Dans les cas de réapparition, de nombreuses personnes arrêtées et détenues illégalement ont été par la suite inculpées pour avoir menacé la sécurité nationale. D'autres sont libérés avec la consigne de garder le silence…
L'état de la législation au Rwanda
Amnesty International accueille avec intérêt la pénalisation de la torture au Rwanda et la ratification, le 13 juin 2012, du Protocole facultatif se rapportant à la Convention contre la torture, ratification qui est assortie de l'invitation faite au rapporteur spécial sur la torture à se rendre au Rwanda.
Cependant, les enquêtes peinent à se mettre en route. Les responsables ne sont pas poursuivis en justice, par conséquent le Service de renseignement militaire (appelé J2) risque d'être tenté de recourir à nouveau à de telles pratiques en cas de menaces à la sécurité, qu'elles soient réelles ou supposées.
Amnesty International ainsi que le Comité des Nations unies contre la torture appellent le gouvernement rwandais à enquêter sur les informations faisant état de lieux de détention secrets et à fournir des informations sur les disparitions forcées. Effectivement, aucune des allégations de torture exposées dans le rapport du Comité, Dans le plus grand secret, n'a fait l'objet d'une enquête des autorités rwandaises.
D'autre part, Amnesty International demande également à ce que les responsables des détentions et enlèvements soient déférés devant les tribunaux et cessent de jouir d'une impunité inadmissible. La disparition est un crime de droit international qui est rarement sanctionné et auquel recourent encore de trop nombreux Etats afin de réduire les dissidents, opposants ou groupes ethniques, religieux et politiques au silence. La même menace pèse sur quiconque tentera de présenter des allégations de détention illégale ou de torture.
Amnesty condamne toutes les disparitions forcées. Elle sollicite des États la libération des personnes qui ne seraient pas inculpées d'une infraction légale et jugées équitablement, et exigent qu'ils indiquent les lieux de détention et le sort des victimes de disparition forcée.
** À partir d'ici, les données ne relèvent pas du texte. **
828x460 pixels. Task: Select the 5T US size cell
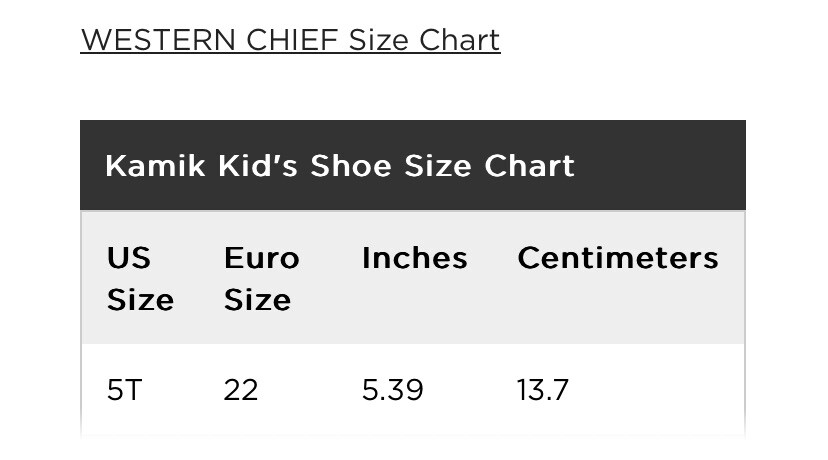(125, 390)
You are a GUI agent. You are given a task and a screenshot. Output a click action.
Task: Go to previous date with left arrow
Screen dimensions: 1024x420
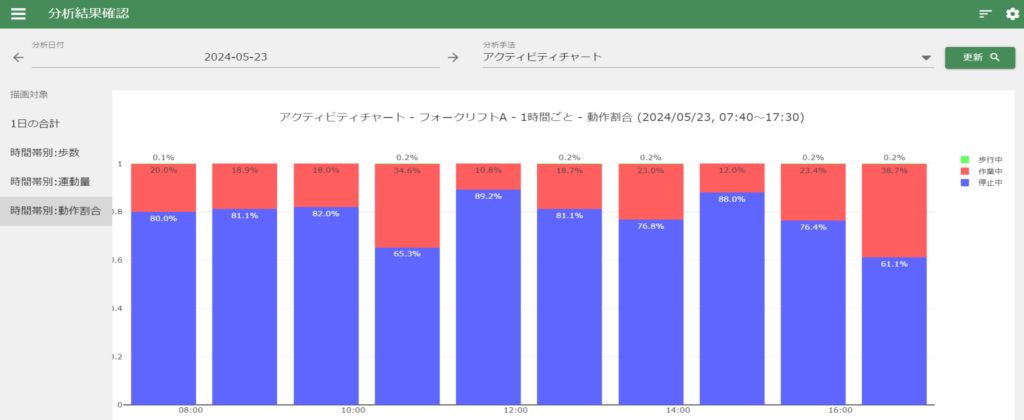[18, 58]
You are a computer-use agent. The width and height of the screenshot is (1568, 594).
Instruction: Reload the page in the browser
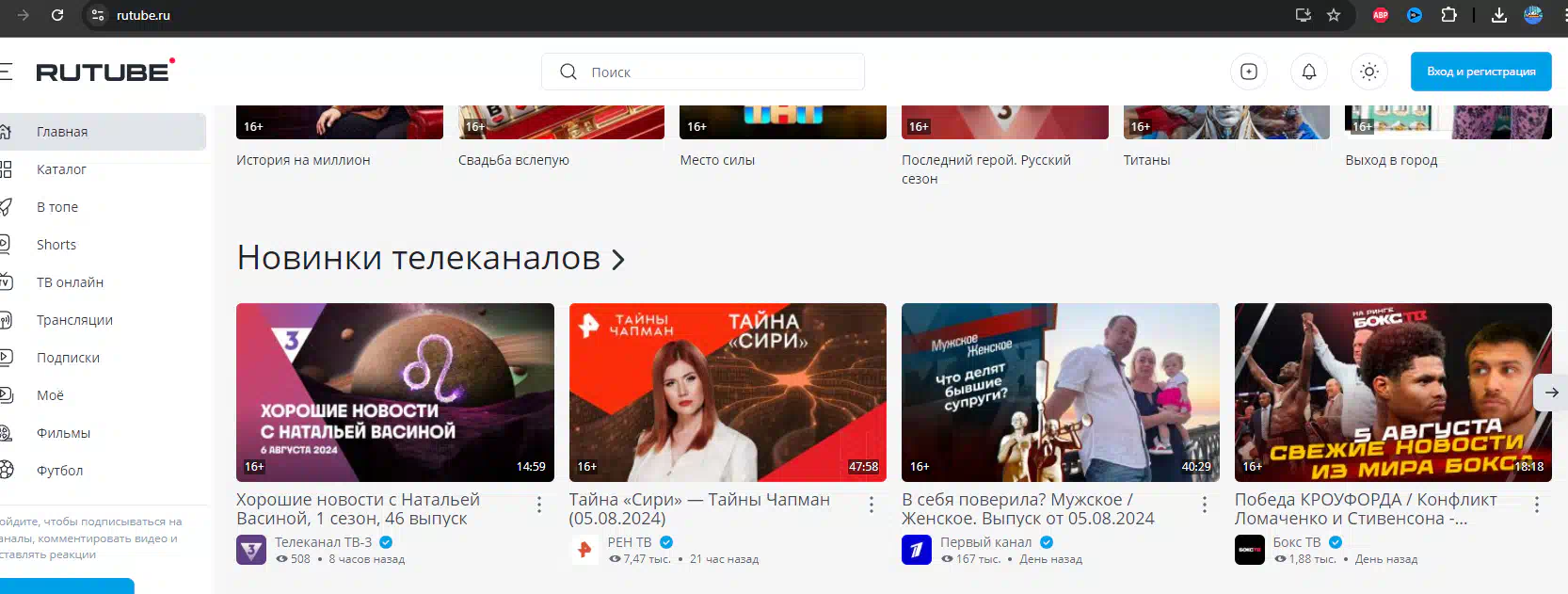pos(57,15)
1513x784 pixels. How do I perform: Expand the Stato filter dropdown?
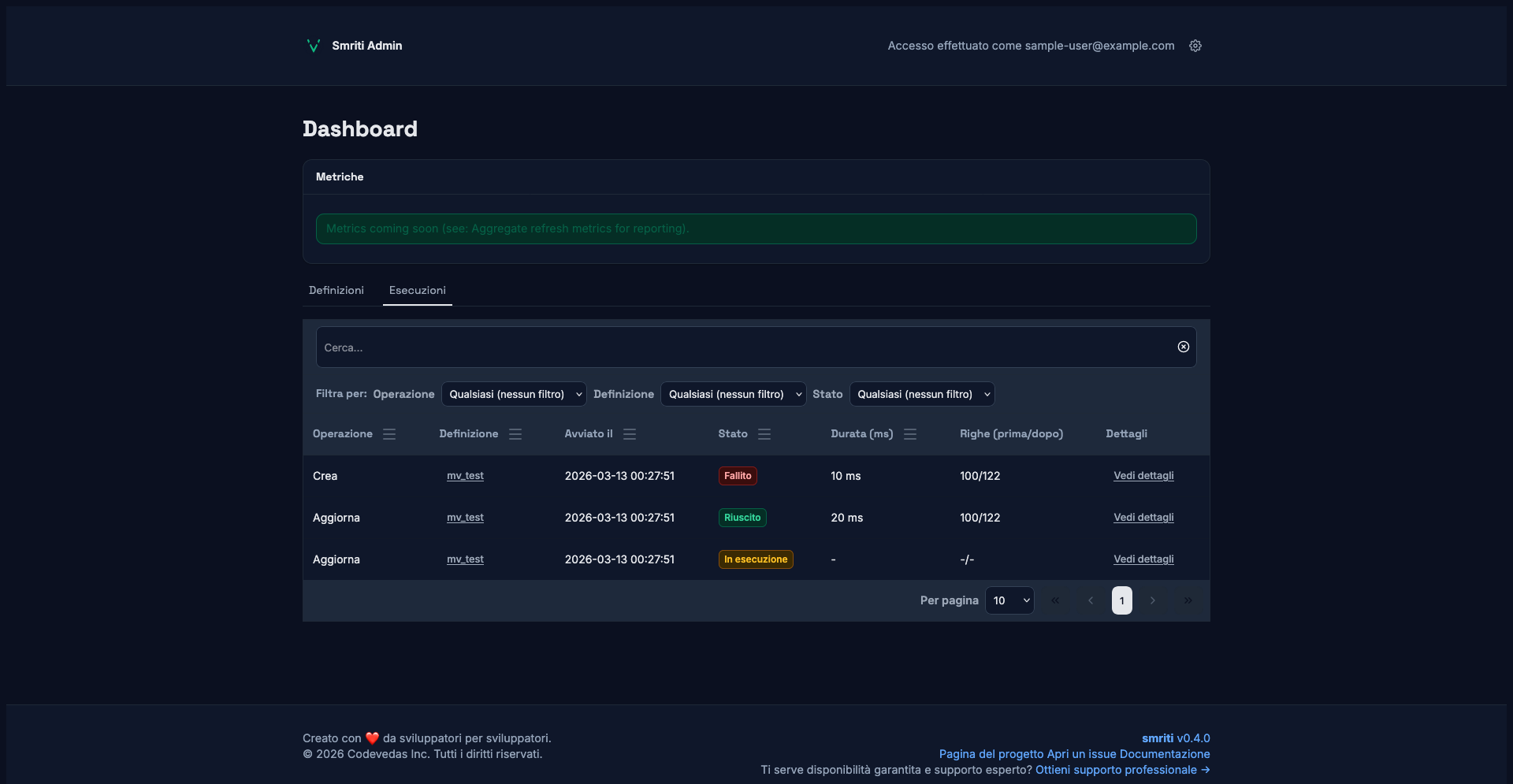click(x=922, y=394)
Pour cette raison, Amnesty International et les autres membres de la Coalition internationale contre les disparitions forcées (ICAED) exhortent le Rwanda à ratifier la Convention internationale pour la protection de toutes les personnes contre les disparitions forcées (entrée en vigueur le 23 décembre 2010).
La Convention consolide la législation internationale existante et codifie les droits des victimes et/ou de leur famille à la vérité, la justice et la réparation. En outre, des procédures de prévention des disparitions (notamment la mise à jour d'un registre des personnes privées de liberté) et des mesures pour traduire en justice les coupables sont prévues par la Convention.
Elle organise également la mise en place d'un Comité (réalisée le 31 mai 2011) sur les disparitions forcées qui a pour mission de surveiller la mise en œuvre de la Convention par les Etats parties. Ce Comité est également chargé de recevoir, d'une part, un rapport faisant état des mesures prises pour donner effet aux obligations découlant de la Convention, et d'autre part, de recevoir les plaintes émanant d'individus et d'Etats, si ces derniers reconnaissent la compétence dudit Comité. Par ailleurs, si le Comité est informé qu'un Etat porte atteinte aux dispositions de la Convention, il peut effectuer une visite dans le pays concerné. Il a, de plus, une fonction d'alerte puisqu'il notifie toute pratique généralisée et systématique de disparition forcée, par l'intermédiaire du Secrétaire général des Nations unies, à l'Assemblée générale, laquelle pourrait alors inciter le Conseil de sécurité à saisir la Cour pénale internationale pour un tel crime contre l'humanité.